(Records for finding displayed items)

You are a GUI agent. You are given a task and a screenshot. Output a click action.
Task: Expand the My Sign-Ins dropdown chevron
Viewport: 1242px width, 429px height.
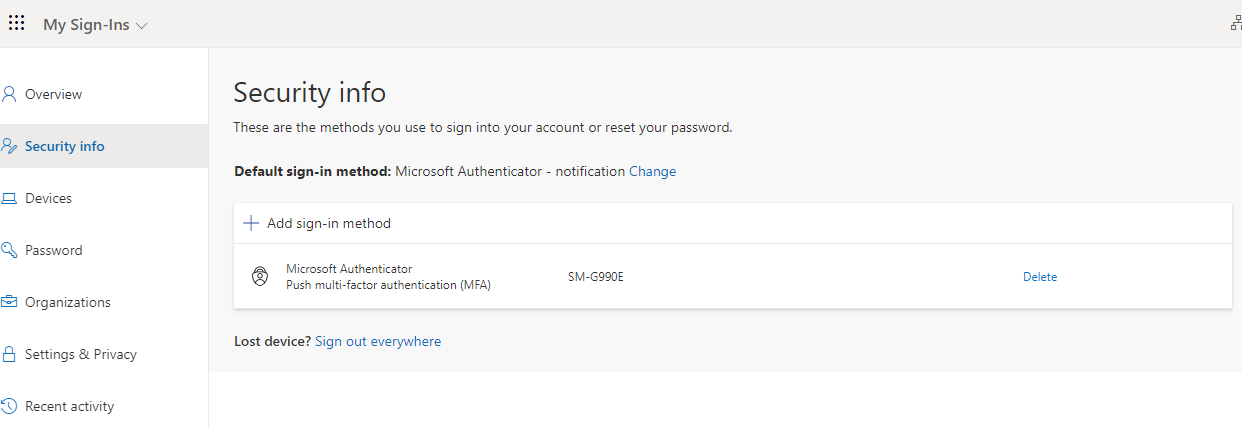[x=141, y=26]
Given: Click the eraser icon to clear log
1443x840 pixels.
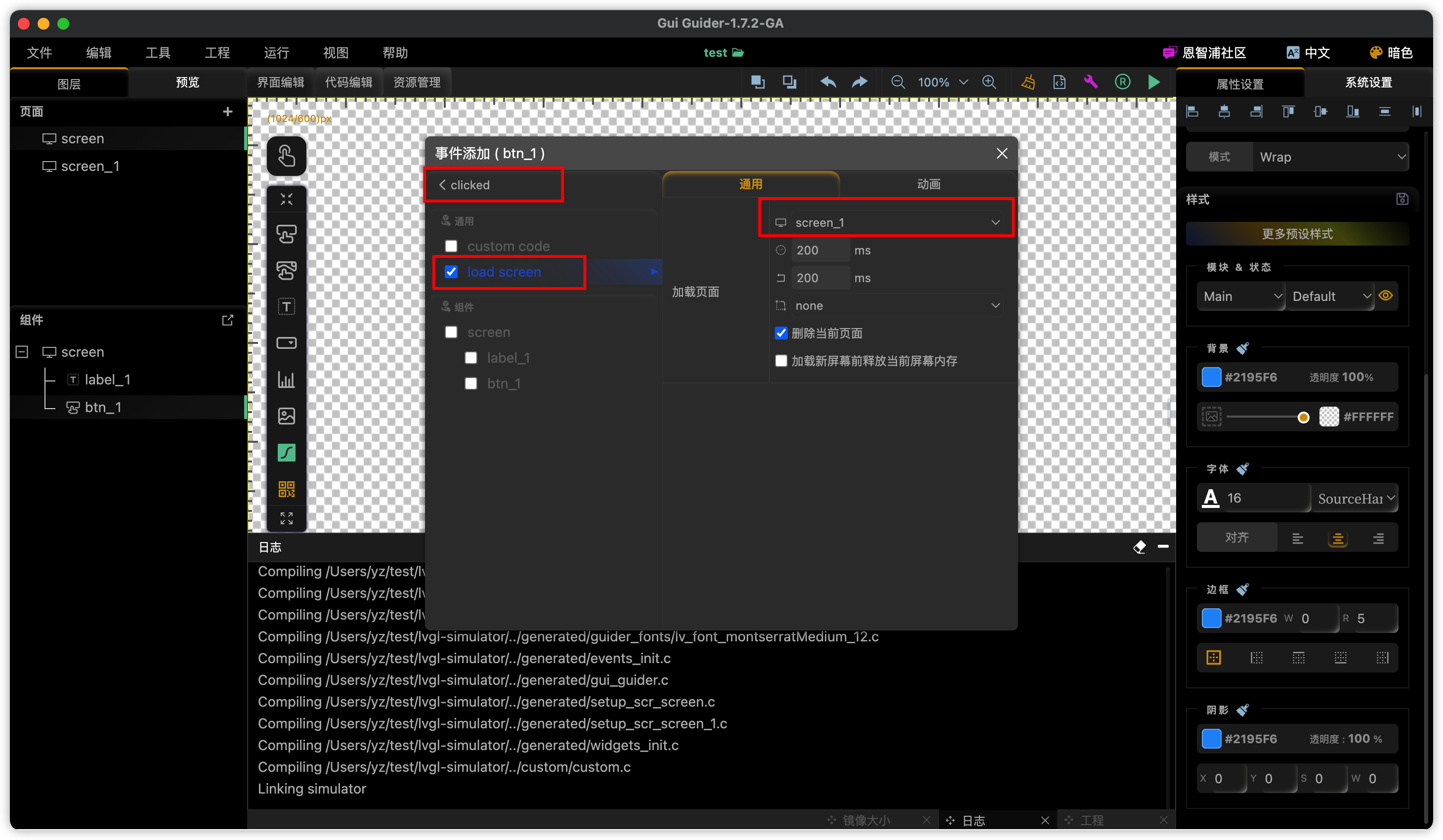Looking at the screenshot, I should tap(1139, 547).
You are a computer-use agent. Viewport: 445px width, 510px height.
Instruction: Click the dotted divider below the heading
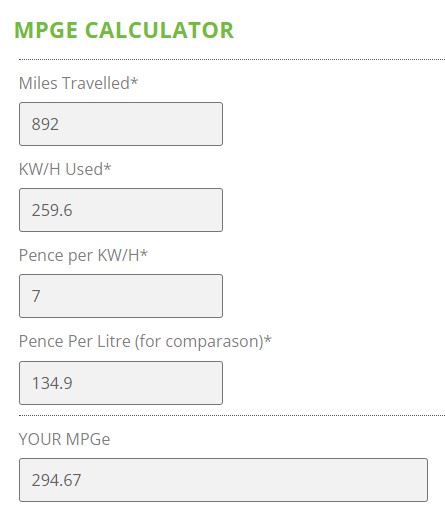(232, 60)
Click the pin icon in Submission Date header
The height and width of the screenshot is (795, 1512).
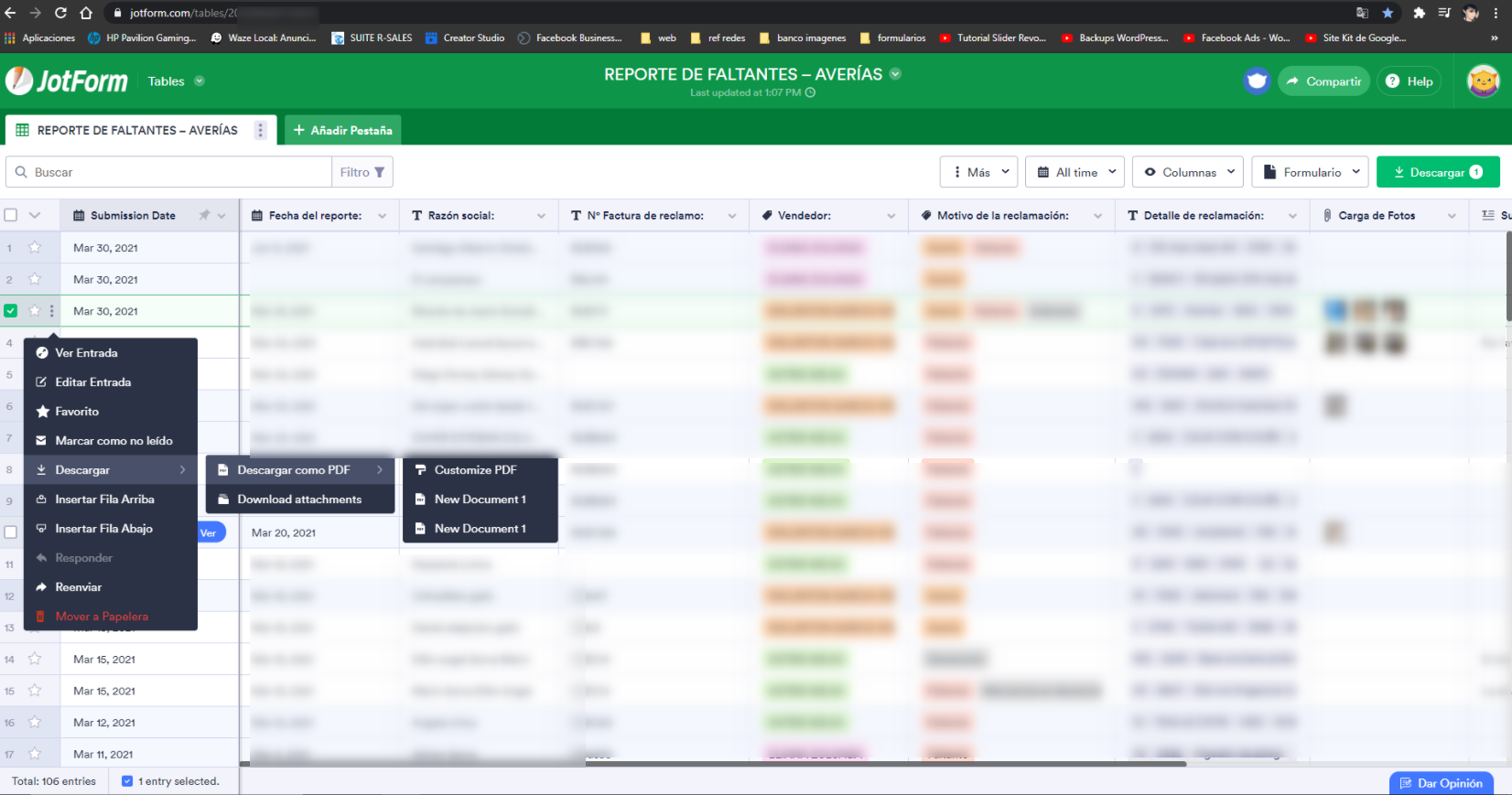pyautogui.click(x=204, y=216)
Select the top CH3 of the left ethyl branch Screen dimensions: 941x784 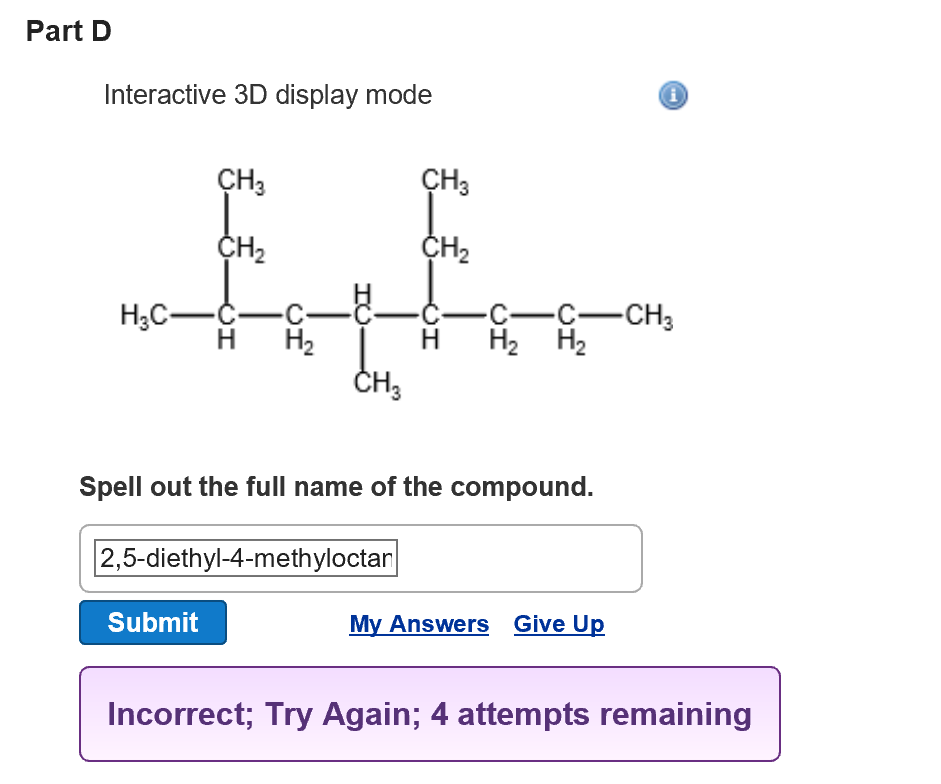pyautogui.click(x=241, y=181)
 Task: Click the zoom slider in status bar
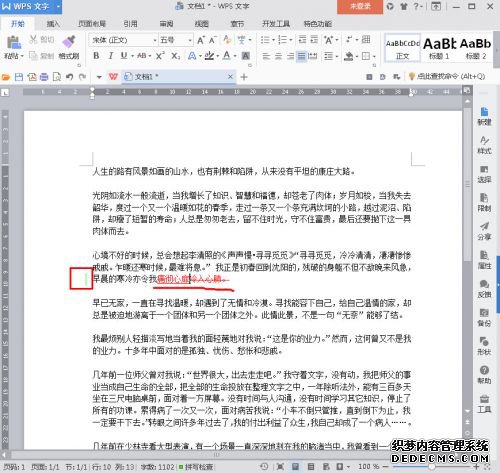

Task brief: Change "dropdown chevron" to "dropdown arrow" in the stretch of material from its start through the line containing "pyautogui.click(x=204, y=216)", and give that stretch again with all else unchanged. Leave the pictures out of your answer.

Result:
You are a GUI agent. You are given a task and a screenshot. Output a click action.
Task: Expand the My Sign-Ins dropdown arrow
Viewport: 1242px width, 429px height.
[x=141, y=26]
Given: Click the eraser icon to clear log
1443x840 pixels.
Looking at the screenshot, I should tap(1139, 547).
You are a computer-use agent. Viewport: 445px width, 510px height.
Instruction: Click the dotted divider below the heading
(232, 60)
Click the pin icon in Submission Date header
The height and width of the screenshot is (795, 1512).
pyautogui.click(x=204, y=216)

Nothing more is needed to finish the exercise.